“Well, he’s younger than me, and I used to go to school with him; he’s one of those fellows who don’t like many things a wide-awake chap like me does, and he has a way of telling you of it to your face.”
“That’s better than doing it behind your back,” suggested Jim.
“He has no right to do it at all; what business is it of his if I choose to smoke, take a drink now and then, and lay out the other boys when they get impudent?”

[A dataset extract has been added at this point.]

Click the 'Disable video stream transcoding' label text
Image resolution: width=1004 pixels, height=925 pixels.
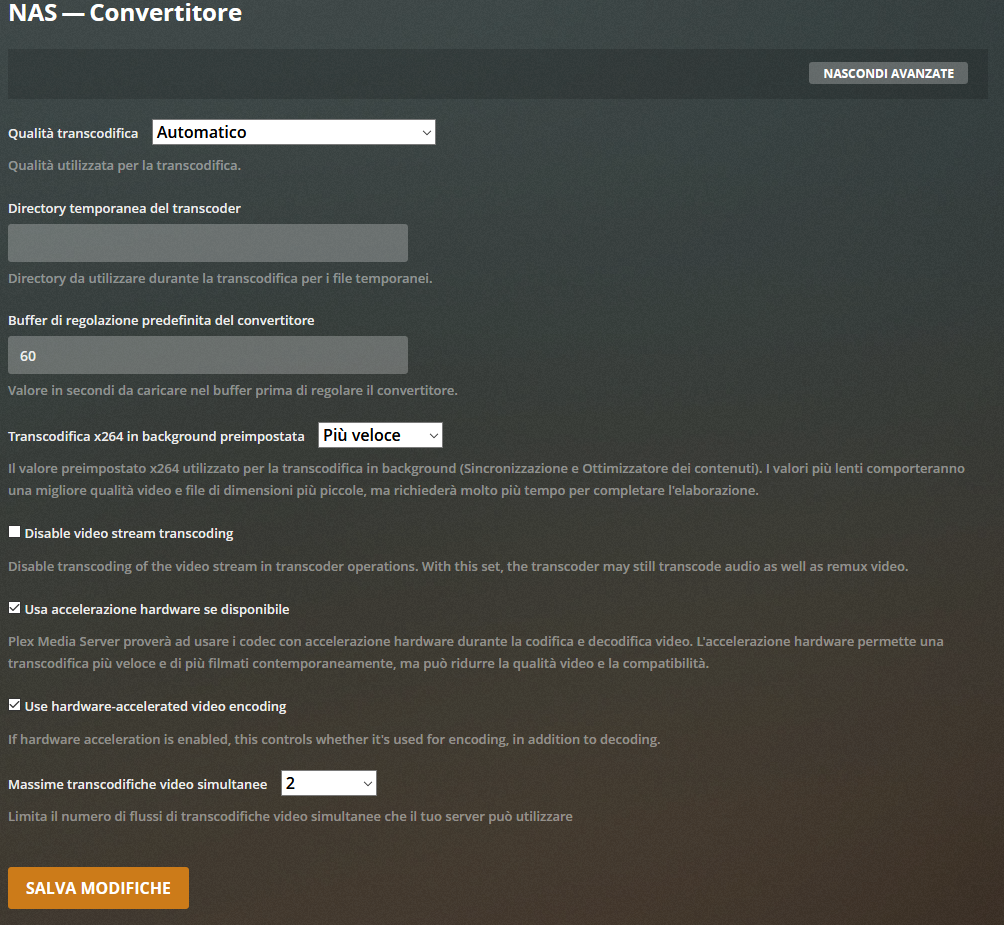click(x=129, y=534)
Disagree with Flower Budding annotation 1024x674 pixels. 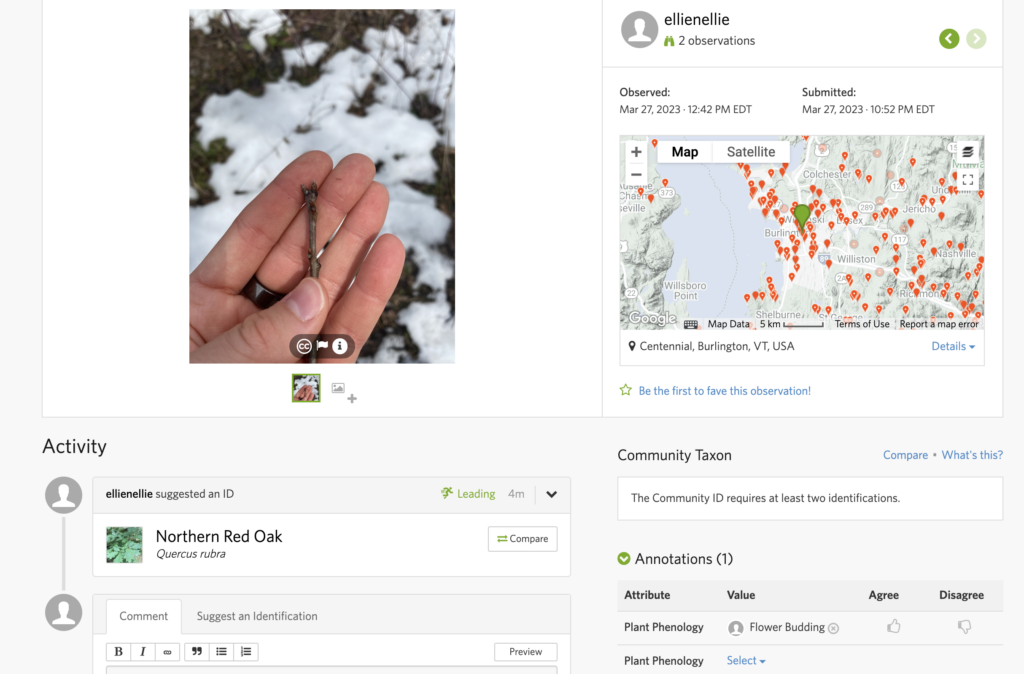tap(964, 627)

“It’s nothing to him, of course; we’ll settle his hash for him before we go back. I shouldn’t wonder,” added Tom, with a wink, “if he should find that bicycle of his missing some day.”
“That would hit him harder than anything else,” remarked Bob, pleased with the remark; “I’ve thought of the same thing, but haven’t had a good chance to spoil it. I say, boys, we’ll have just the jolliest times you ever heard of.”
“It won’t be our fault if we don’t,” assented Jim, while his companion nodded his head as an indorsement of the same views.
“Is there good hunting in these parts?”
“It, isn’t as good as up among the Adirondacks or out West in the Rocky Mountains, but I think we can scare up some sport. I’ve a good hunting dog, and as soon as we get things in shape we’ll see what we can do. What sort of game do you prefer?”
“Anything will suit me—elephants, tigers, rhinoceroses, and the like; or, if we can’t do better, I wouldn’t mind a bear or deer.”
“I daresn’t promise much, but we’ll have the fun anyway, and that’s what we all want more than anything else.”